Speaking in the Permanent Council last week the Chief Monitor of the SMM Ambassador E.Apakan again pointed out, as he did on numerous occasions before, to volatility and unpredictability of the security situation in Donbas. We observe that the Russian armed formations continue to maintain their usual tactics of variable intensity of attacks and increase the use of proscribed weapons. As stated in the last SMM weekly report of 1 May, the Mission recorded a 42 per cent increase of ceasefire violations and a three-fold increase in the recorded use of Minsk-proscribed weapons during the reporting period. In one week of 23-29 April 44 Ukrainian servicemen were wounded. Russia fuels the armed conflict by sending constant resupplies to its armed formations in the occupied territories of Donbas through the Russia-controlled segment of the Ukrainian-Russian state border. In April, 43 railway cisterns with fuel and lubricants were spotted crossing Chervona Mohyla, Donetsk and Rovenky railway stations. On the other hand, there are also large flows from the occupied territory into the Russian Federation, both by cargo trains and trucks. On 26 April, the SMM saw 38 covered cargo trucks exiting Ukraine through Uspenka border checkpoint within only 15 minutes, which can serve as an indication of the scale of Russia’s illegal transfers from Russia-occupied territory.
The Russian occupation administration in Donbas is backed up by a formidable invasion force, which is fully integrated into the Russian chain of command and control. Hundreds of tanks, howitzers and MLRS brought by Russia into the sovereign territory of Ukraine remain largely unaccounted for and are often found masked and hidden to enable unpredictability and further deadly violence. The SMM daily report of 26 April informed about the presence of 178 pieces of heavy weapons near well-known spots of Myrne, Buhaivka, Shymshynivka, Miusynsk, Kruhlyk, and Manuilivka. These places are often mentioned in the SMM reports, while the mission continues to face significant restrictions to its freedom of movement. Big numbers of weaponry continue to be maintained by Russia as a permanent threat to independence, territorial integrity and sovereignty of Ukraine. Those numbers should be kept in mind when discussing the withdrawal of heavy weapons, disengagement of troops and works on demining. Russia must fully deliver on its Minsk commitments.
Russia’s persistent denial of its responsibilities as a party to the conflict has a continuous negative impact on the operational environment for the SMM whose civilian monitors are subjected to restrictions and intimidation in violation of the mandate, agreed by all OSCE participating States, including Russia. Last week, the safety and security of SMM monitors was again in the focus of discussion in the Permanent Council with participation of Ambassador Apakan. However, the same day, “an armed member of the armed formations allowed the SMM to proceed only after checking its trailer” near Russia-occupied Kreminets. Two days later, “six armed members of the armed formations” at a checkpoint north of Horlivka demanded to inspect the trunks of the SMM vehicles and threatened to call a “special forces team” to take the SMM patrol to another location for inspection. Last week, for the tenth consecutive week, the SMM continued to encounter restrictions of its freedom of movement “at four border areas outside of government control in Luhansk region”. We continuously observe that such incidents take place on a daily basis, without any reaction from Moscow and the Russian occupation administration in Donbas. We urge Russia to put an end to such incidents, bring the perpetrators to account and lift any restrictions imposed on the freedom of movement and access of the SMM.

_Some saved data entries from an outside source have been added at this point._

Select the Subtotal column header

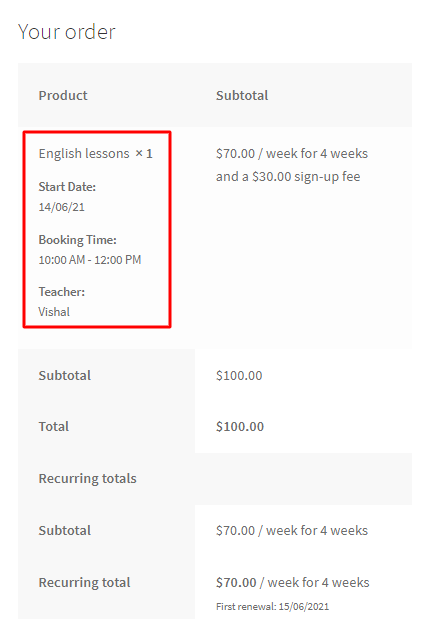click(242, 96)
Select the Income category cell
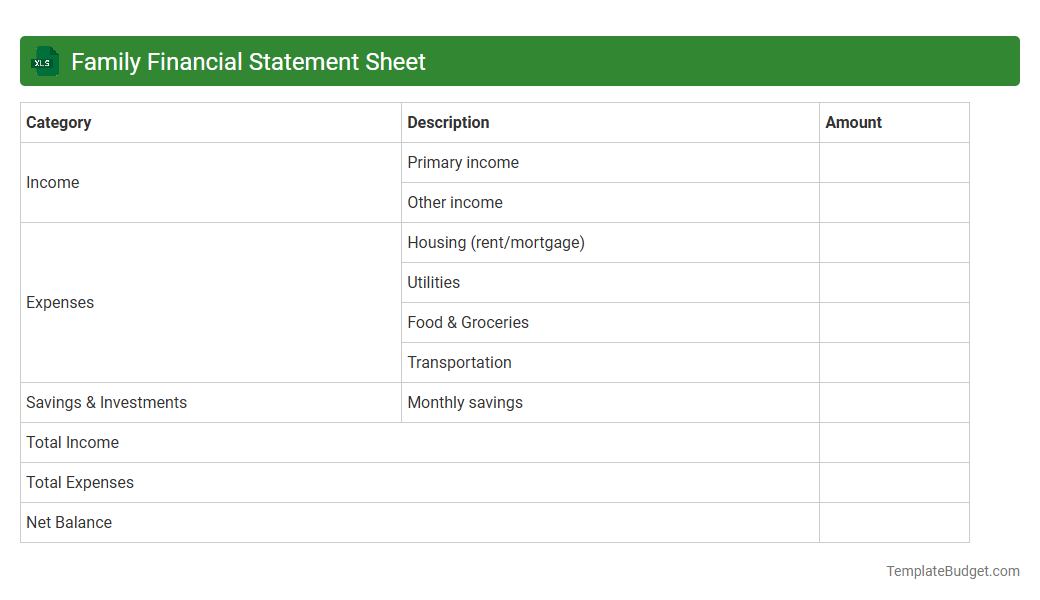1040x600 pixels. 53,182
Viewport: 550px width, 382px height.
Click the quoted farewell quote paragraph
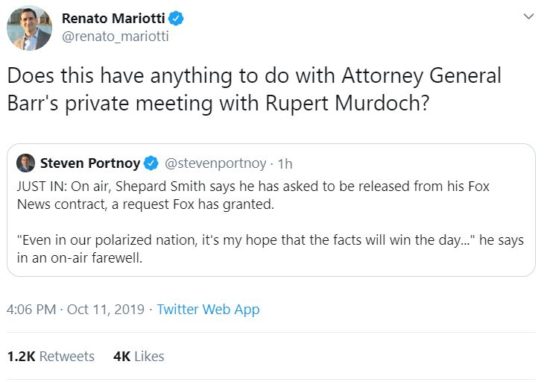[x=270, y=249]
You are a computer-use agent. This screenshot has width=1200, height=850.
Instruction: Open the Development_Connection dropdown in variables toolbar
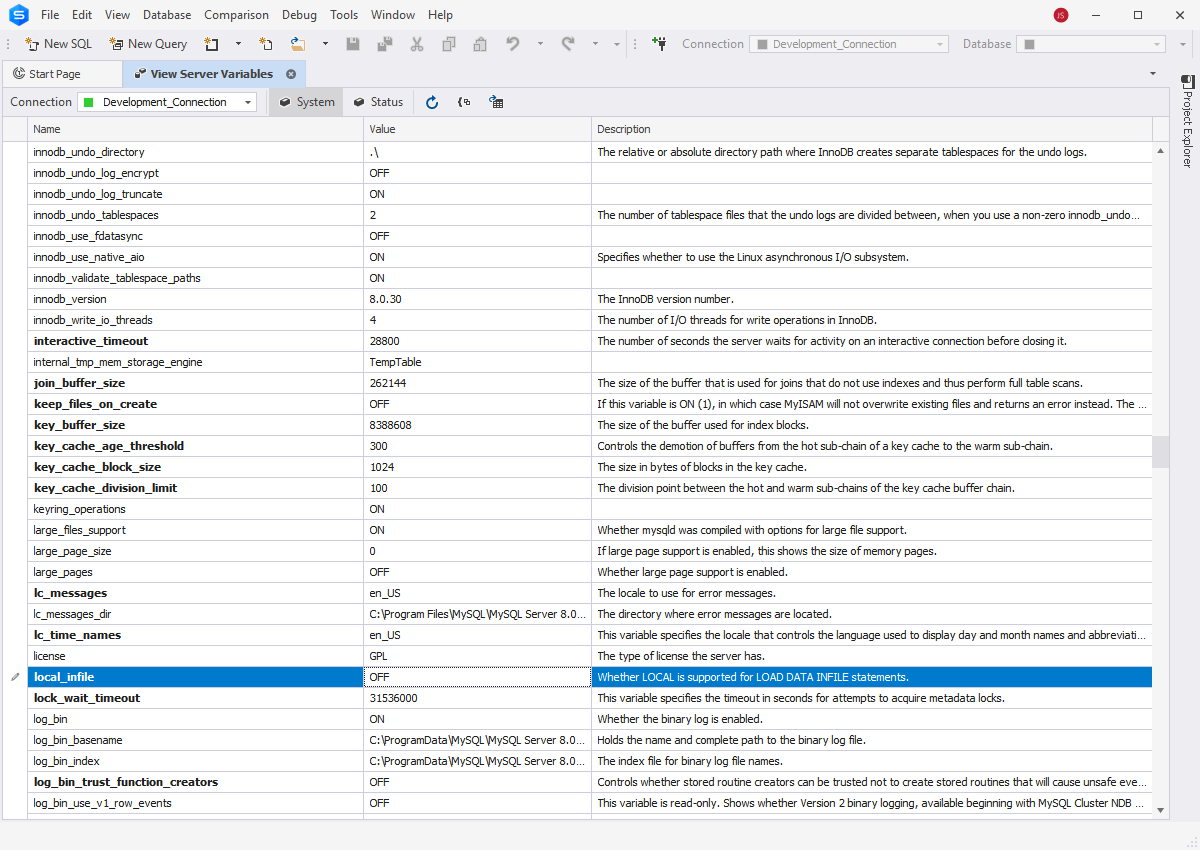[x=248, y=102]
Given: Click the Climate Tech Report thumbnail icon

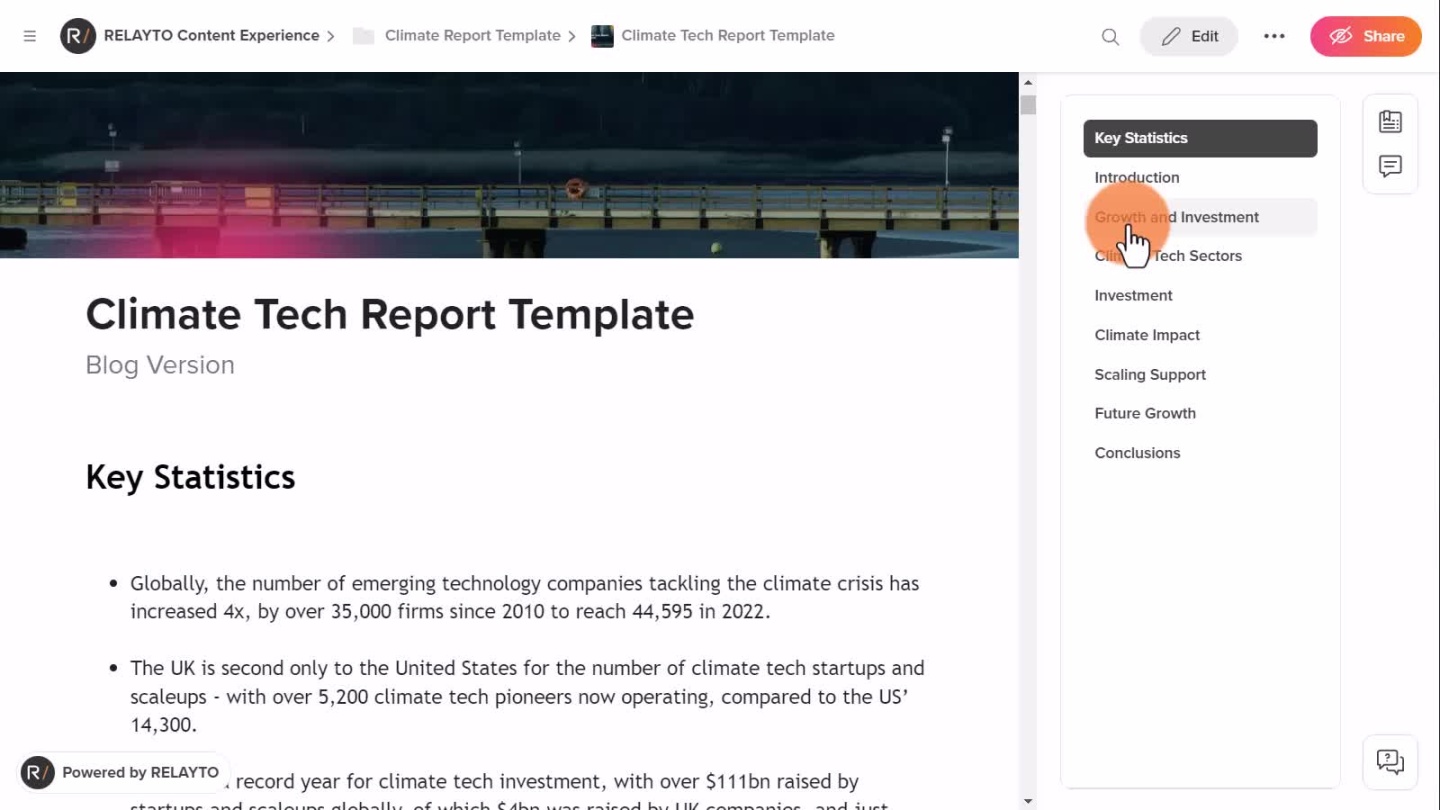Looking at the screenshot, I should 602,36.
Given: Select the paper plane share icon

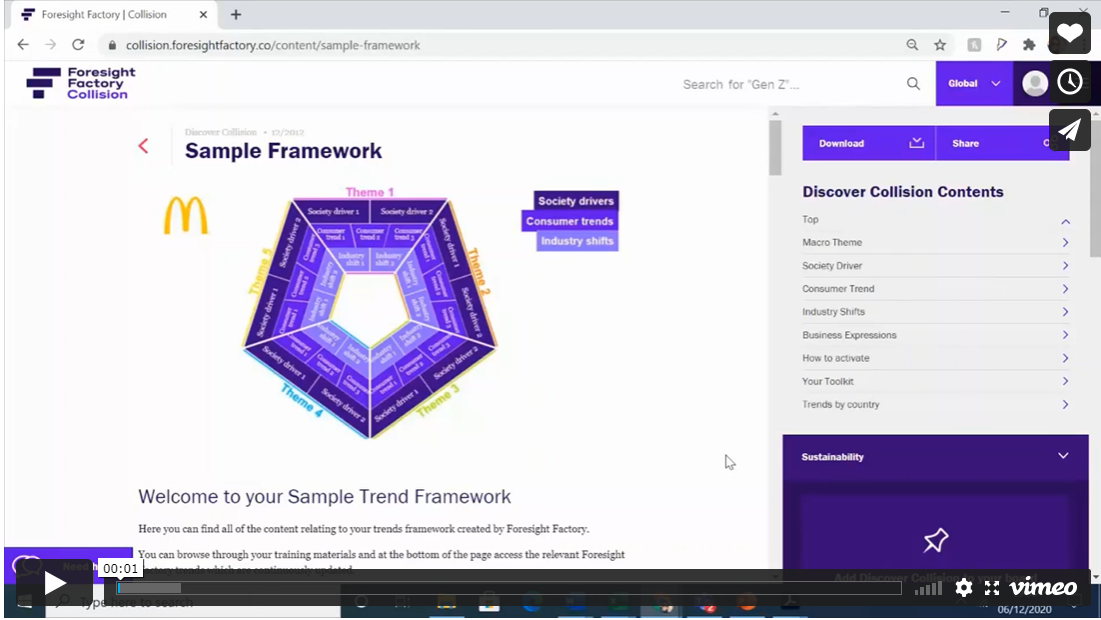Looking at the screenshot, I should (1069, 130).
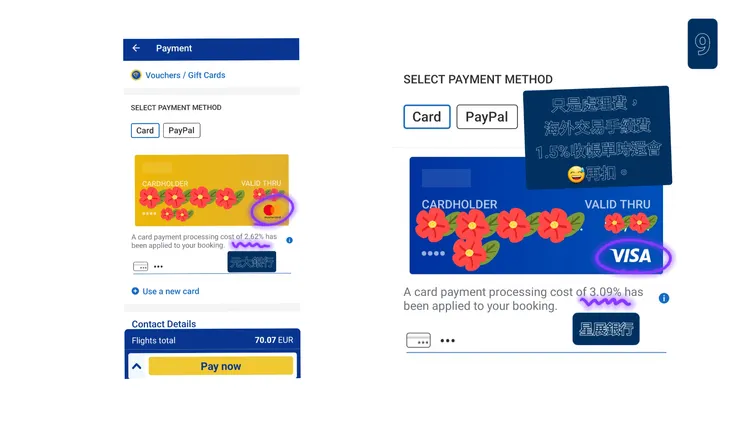Click the VISA logo on the blue card

point(631,257)
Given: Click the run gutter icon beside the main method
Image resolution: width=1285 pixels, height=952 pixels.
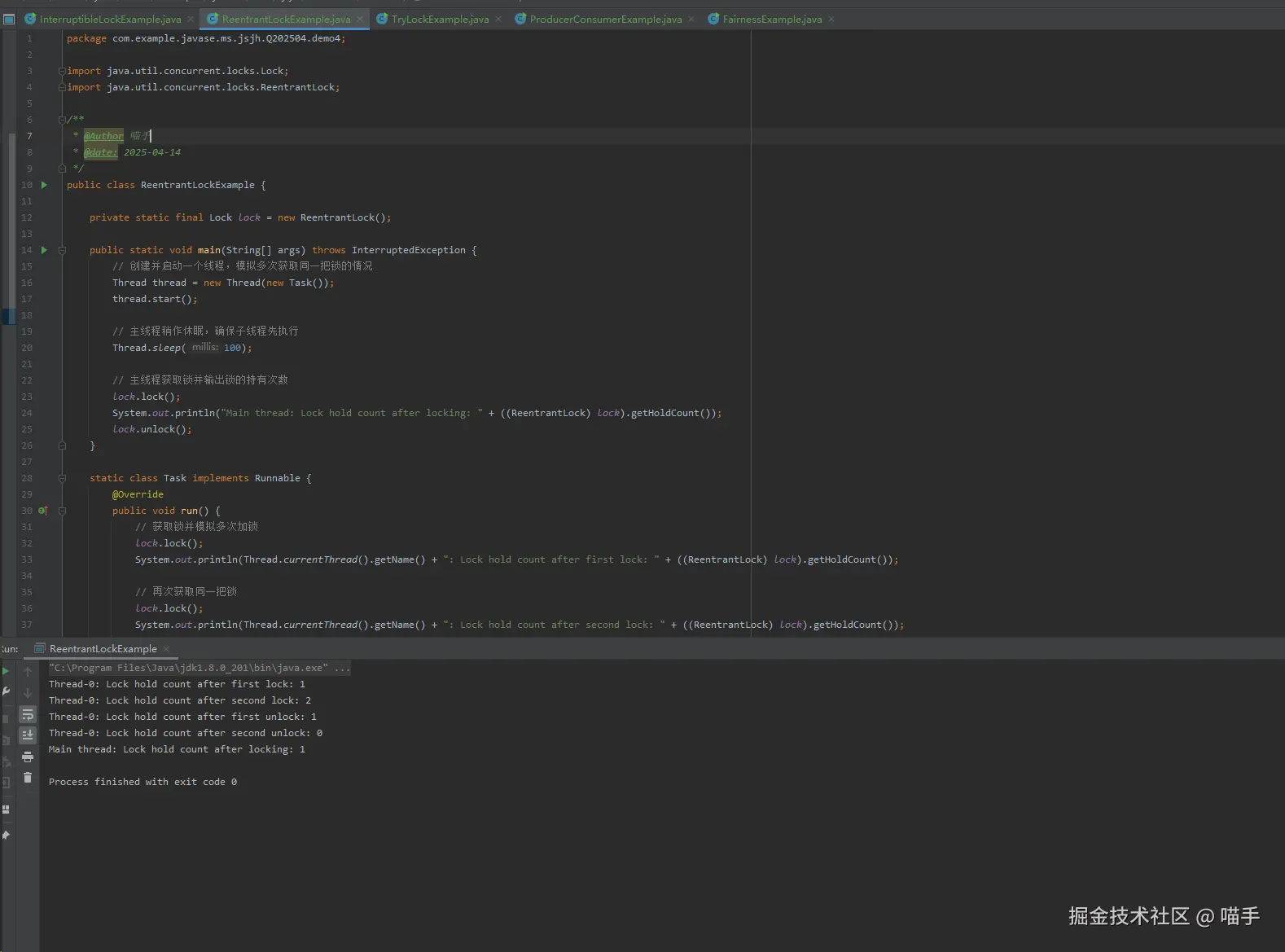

We also urge Russia to exercise responsibility with the aim of preventing occurrence of an ecological disaster in Donbas. We expect Russia to stop immediately the shootings carried out by its armed formations in the vicinity of the Donetsk filtration station, which would enable a normal operation of this critical infrastructure facility. We also call upon Russia to quit the plans of its occupation administration on the shut-off of pumps at the Yunkom mine in Bunhe which risks radioactive contamination of drinking water. We encourage the SMM to continue reporting about developments at the mine.
The illegal Russian occupation of the Autonomous Republic of Crimea and the city of Sevastopol continues to be characterised by gross violations of international humanitarian law, suppression of opposition to occupation and systematic persecution of Ukrainians and Crimean Tatars as the most vulnerable communities who suffered most when the Russian troops seized the peninsula four years ago. Against the background of Russia’s attempts to hide its wrongdoings, brave human rights defenders, journalists, lawyers and families of political prisoners unite their efforts in monitoring the on-going flagrant violations of human rights and fundamental freedoms in Crimea and try to bring them to the attention of the international community. These people undertake a real risk in their commitment to freedom, justice and human rights. I invite the participating States to review the respective monitoring reports prepared by the “Crimean Human Rights Group”. The latest report was issued last week with the data collected in March this year (https://crimeahrg.org/wp-content/uploads/2018/04/Crimean-Human-Rights-Group_Mar_2018_EN.pdf). It provides a highly disturbing and detailed factual overview of enforced disappearances, tortures, detentions and searches, politically motivated criminal prosecution, restrictions of fundamental freedoms, and violations of international humanitarian law.
In April, four people, among them two Crimean Tatars, were reported to have died an unnatural death in the remand centre of the city of Simferopol. There are no coherent explanations of the Russian occupation administration on the circumstances of those deaths and they do not seem to be likely. These are instances where only international human rights presence can help establish facts on the ground, but Moscow denies it.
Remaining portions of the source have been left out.